One year I did not have my way at first. I was so shocked. A very rudimentary assignment to write a simple paragraph reduced my ever-learning son to embarrassed tears. Where was this coming from? This child was a model student, completing assignments on time with a good attitude. We spent several days discussing the assignment for around twenty minutes. This resulted in very little progress.

Finally, after a week of such warming up, he wrote the most ridiculous and lame paragraph I had ever seen. This was preposterous. He had studied how to design a paragraph and how to find mistakes in form. He knew how to begin and end sentences. Yet, for some reason, this bright child produced a block of miserably scrawled words that seldom followed complete thoughts or began with capitals and ended with any punctuation. I could hardly believe my eyes.

Very puzzled, I tried to be kind to him. I scored it only for elementary mechanics, noting all the instances of neglected beginning capitals and end punctuation. Those marks alone made the paper look as if I was very displeased. I was more like disturbed.

I questioned him on why he was having trouble with paragraph writing, and he said it was because he could not think of anything to write. (Yet the assignment included a list of twenty different interesting topics, such as dolphins, birthday parties, and grandpa’s farm.) I was sure my son could find something to say. As we discussed his favorite among these topics, I realized and reassured myself that my son did have thoughts about them.
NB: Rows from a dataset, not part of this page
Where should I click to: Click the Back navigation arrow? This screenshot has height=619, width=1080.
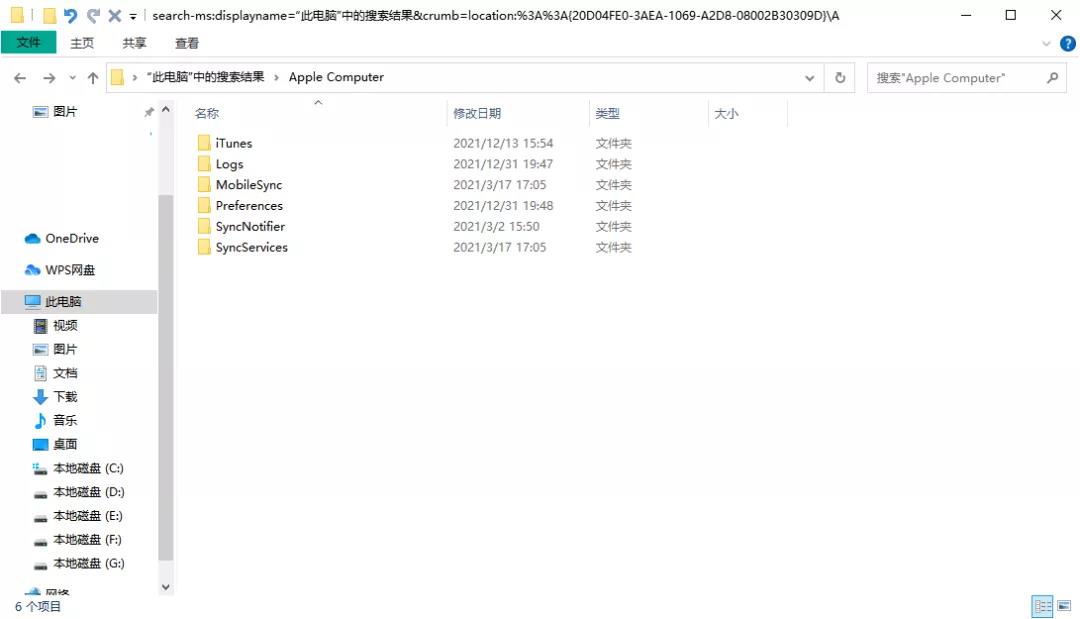(20, 77)
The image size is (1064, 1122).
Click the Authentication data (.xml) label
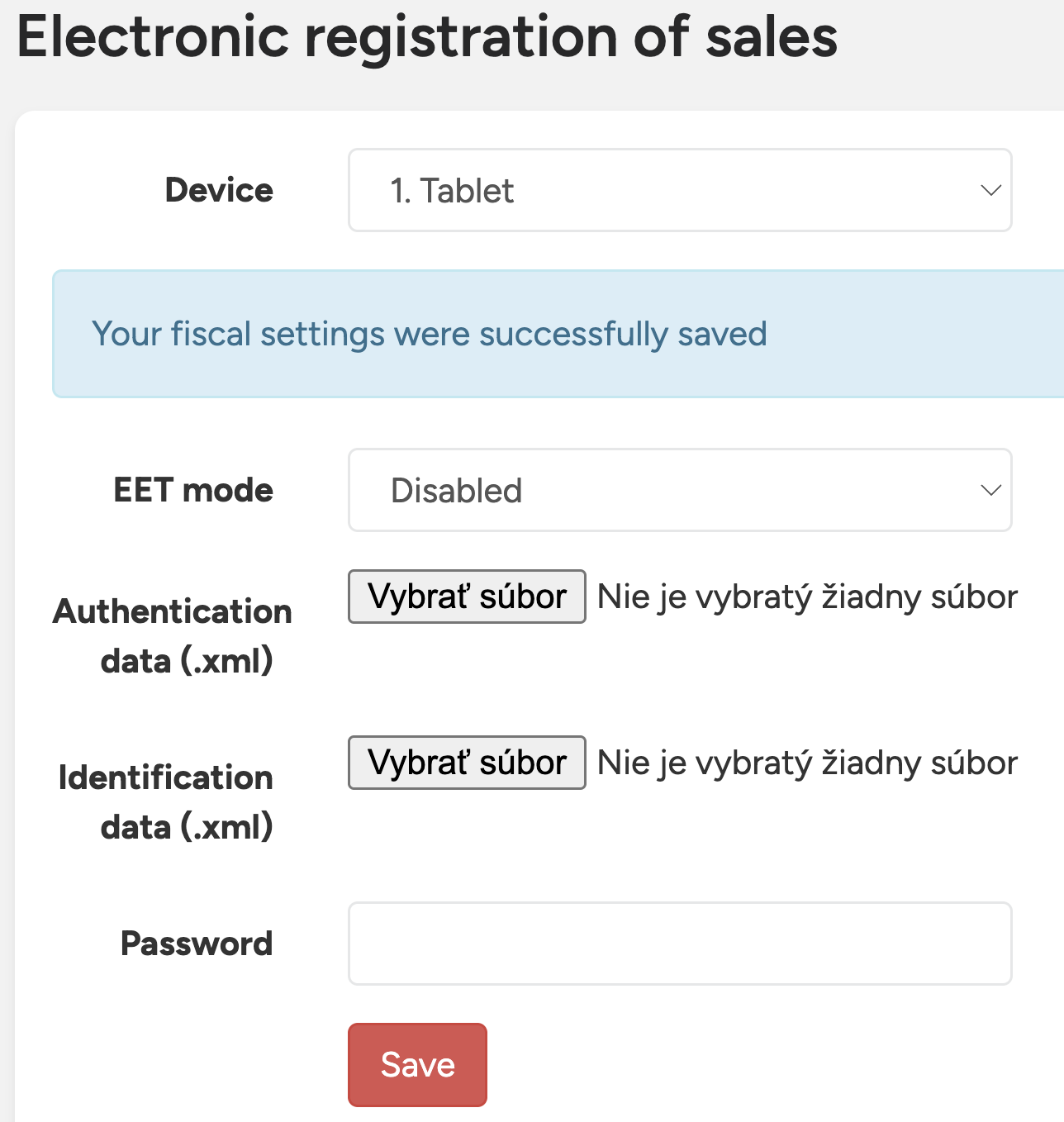pos(173,635)
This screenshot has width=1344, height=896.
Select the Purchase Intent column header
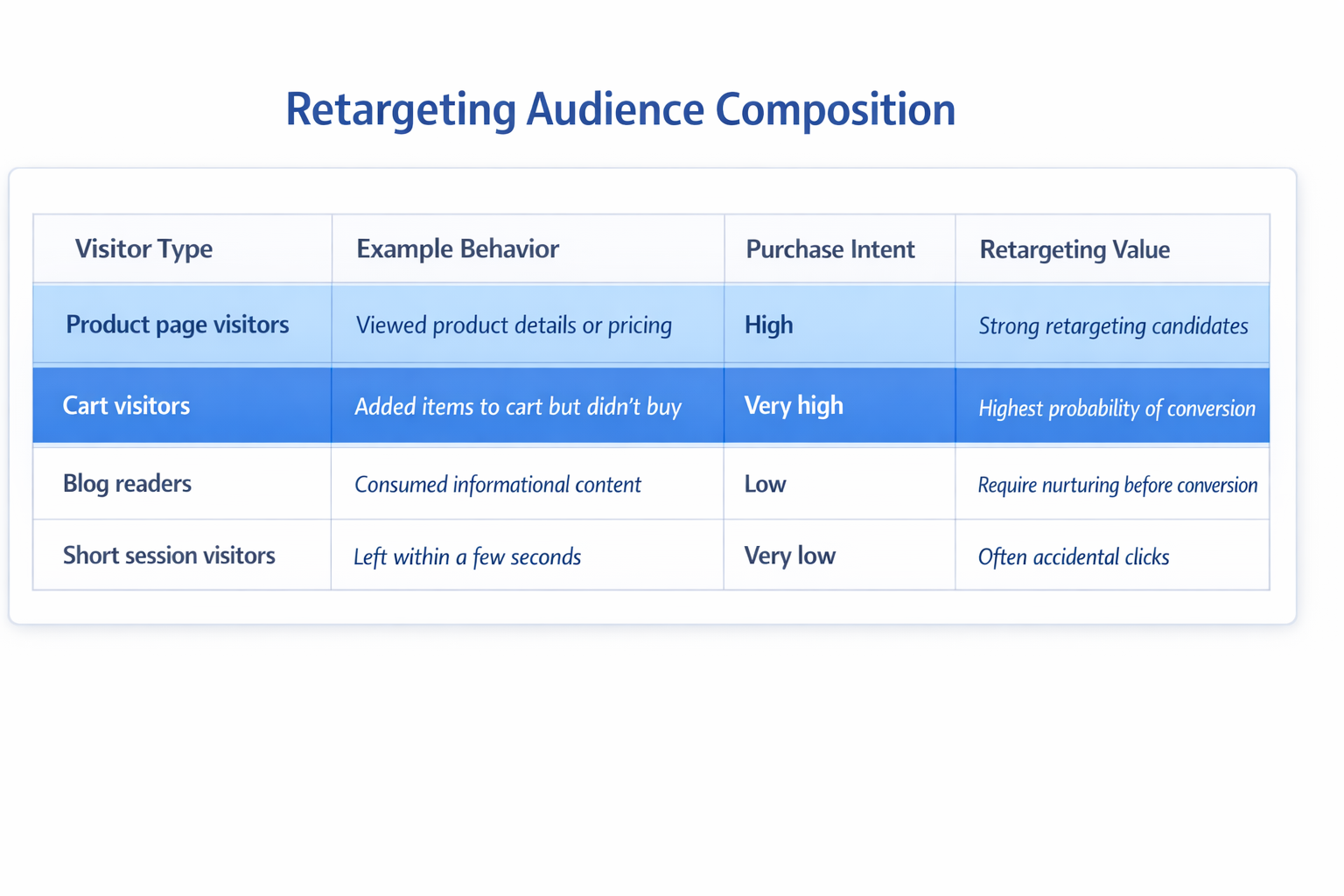tap(830, 248)
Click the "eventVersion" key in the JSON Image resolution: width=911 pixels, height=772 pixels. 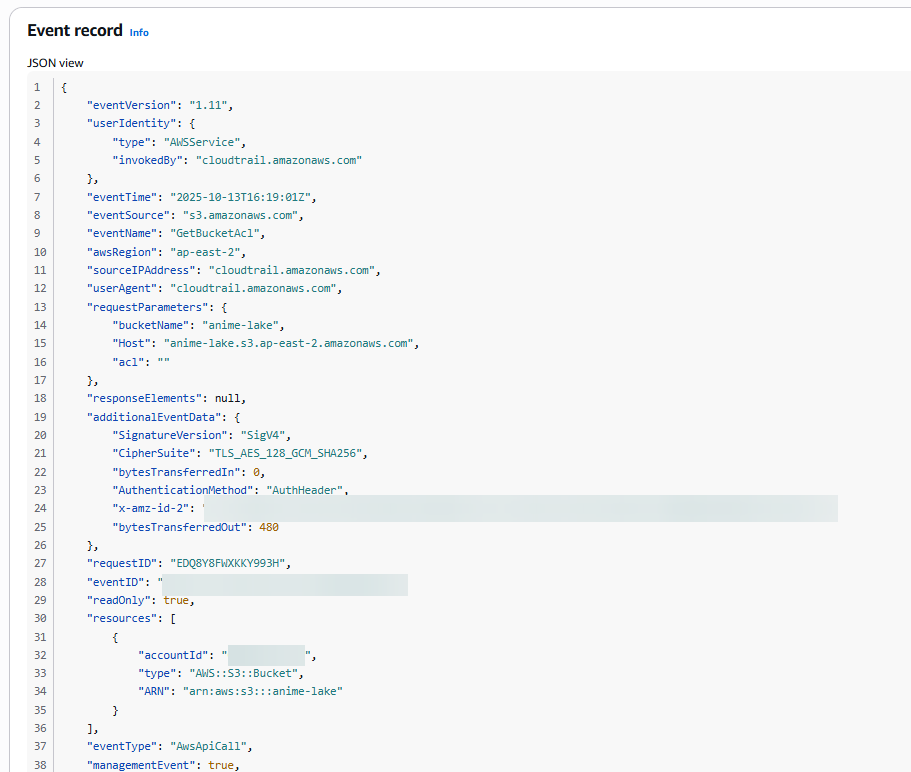coord(125,105)
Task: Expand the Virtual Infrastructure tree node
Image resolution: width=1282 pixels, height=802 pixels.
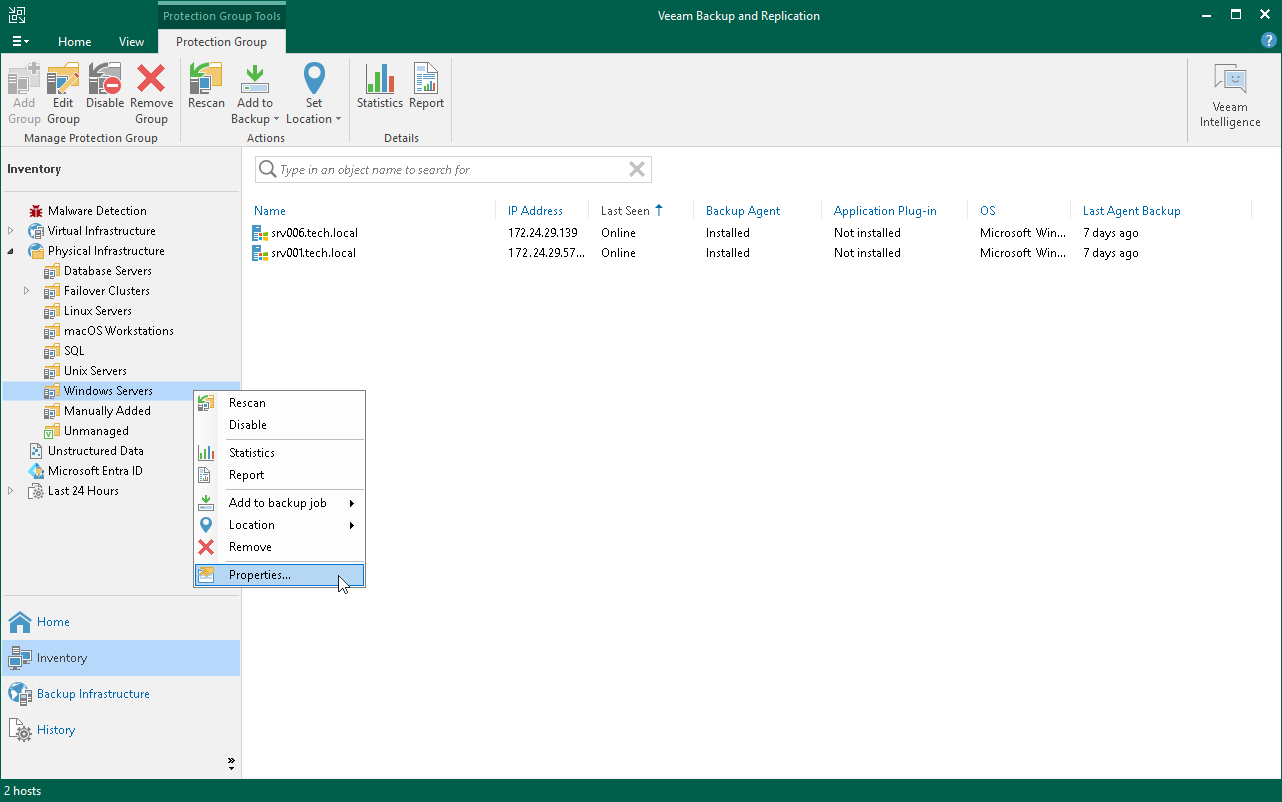Action: (x=11, y=231)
He could think of many worthy statements about his topic, but he did not believe that he could. Even the act of listing his ideas in a simple list, not even in outline form, made him teary-eyed again. It was just killing him. When I showed him his first scored paragraph, he looked stunned. Even he could not believe or explain all the mistakes.

We decided to sleep on it. I knew he had good, coherent thoughts. I had seen him pick disordered sentences out of his textbook assignments and use them to form well-constructed paragraphs. All we needed was a way to get the thoughts out of his head and onto the paper. This seemed to be where the breakdown was. It made no sense to me, but I continued trying to understand and find a solution.

The next day, we were again discussing a paragraph topic, and I told him, “You have good thoughts on this subject. You can tell me what you think just fine. Why not list these thoughts and then make a paragraph from your list, just as you did in the textbook assignments from last week, only with your own thoughts?” He broke down even at this suggestion.

Finally, I decided that if he could tell his thoughts to me so well, he could tell them to a tape recorder. We tried that. He talked to me about his subject. We ran the recorder, then played it back so he could hear it while I commented upon how good his thoughts were. Then we played back each of his sentences while he wrote them down. Finally, we had our list! I instructed him to pick out the good sentences from this list and to order them and write them in paragraph form, just as in his past textbook assignments. He was able to do this without many mistakes. Voila! We had a paragraph. Granted, it was rough and in need of correction, but it was on the paper, it was readable, and there were no tears. I felt we were getting somewhere.

Yes, we were getting somewhere, but really, it would have been much easier just to write the paragraph myself. My son had so far to go before he could pass this unit. He needed lessons that were not in the book. He needed something that most kids do not need. And he needed to be able to achieve it without Mom right by his elbow.